As spring flood season approaches in Northeast coastal regions, as well as in the upper Midwest, the National Flood Insurance Program is coming under fire and, possibly, under the Congressional budget axe. After a series of stopgap measures to fund the program for a few months at a time, Congress last year voted to fund the NFIP for a full year, through September 30, 2011. But with a new Republican majority in the House, the program, long criticized for its cost and fiscal unsoundness, is in fresh trouble. Congresswoman Candice Miller, Republican from Michigans 10th district, introduced legislation to terminate the NFIP effective in December of 2013, and to end the Federal Emergency Management Agencys authority to designate flood zones nationwide, according to a report in the Insurance and Financial Adviser ( Congress asked to end National Flood Insurance Program in 2013, by Bob Graham). Text of Representative Millers bill is posted at the Library of Congress Thomas website ( H.R.435 -- National Flood Insurance Program Termination Act of 2010). In a statement on her website, Miller said, The National Flood Insurance Program is a typical Washington boondoggle with an endless bureaucracy overseeing out-of-control spending ( Miller: End the National Flood Insurance Program). Like any Washington program, the NFIP has its constituency in this case, the five million policyholders who have subsidized insurance for flood damage (in fact, the only flood insurance available in America), and the insurance agencies who make money issuing policies and managing claims for the program. But in a time of across-the-board belt-tightening, opponents of the program will have plenty of ammunition. The U.S. Government Accountability Office (GAO), a non-partisan research agency of the Congress, reports that its analysis has found weaknesses in NFIP management and operations, including financial reporting processes and internal controls, and oversight of contractors place the program at risk. GAO reports on the program are archived at the High Risks and Challenges page of the agencys website. As described by GAO, the NFIP program is a classic example of reverse Darwinism: the survival of the unfittest.
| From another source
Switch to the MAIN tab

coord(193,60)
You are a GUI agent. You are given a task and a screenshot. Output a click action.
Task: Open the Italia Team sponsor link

Says GAO:
While Congress and FEMA intended that NFIP be funded with premiums collected from policyholders rather than with tax dollars, the program is, by design, not actuarially sound. NFIP cannot do some of the things that private insurers do to manage their risks. For example, NFIP is not structured to build a capital surplus, is likely unable to purchase reinsurance to cover catastrophic losses, cannot reject high-risk applicants, and is subject to statutory limits on rate increases. In addition, its premium rates do not reflect actual flood risk. For example, nearly one in four property owners pay subsidized rates, full-risk rates may not reflect the full risk of flooding, and NFIP allows grandfathered rates that allow some property owners to continue paying rates that do not reflect reassessments of their properties' flood risk. Further, NFIP cannot deny insurance on the basis of frequent losses and thus provides policies for repetitive loss properties, which represent only 1 percent of policies but account for 25 to 30 percent of claims. NFIP's financial condition has improved slightly due to an increase in the number of policyholders and moderate flood losses, and since March 2009, FEMA has taken some encouraging steps toward improving its financial position, including making $600 million in payments to Treasury without increasing its borrowings. However, it is unlikely to pay off its full $18.8 billion debt, especially if it faces catastrophic loss years. Operational and management issues may also limit efforts to address NFIP's financial challenges and meet program goals.

Only time will tell whether Millers proposal to scrap the program entirely can pass both houses of Congress and gain the Presidents signature. But given the anti-spending momentum on Capitol Hill, the risk of NFIPs demise is one risk the insurance industry is taking seriously. Said Ryan Young, senior director of federal government affairs for the Independent Insurance Agents & Brokers of America, A lot of legislators will want to cut budgets, and that could put the flood insurance program in a bad position.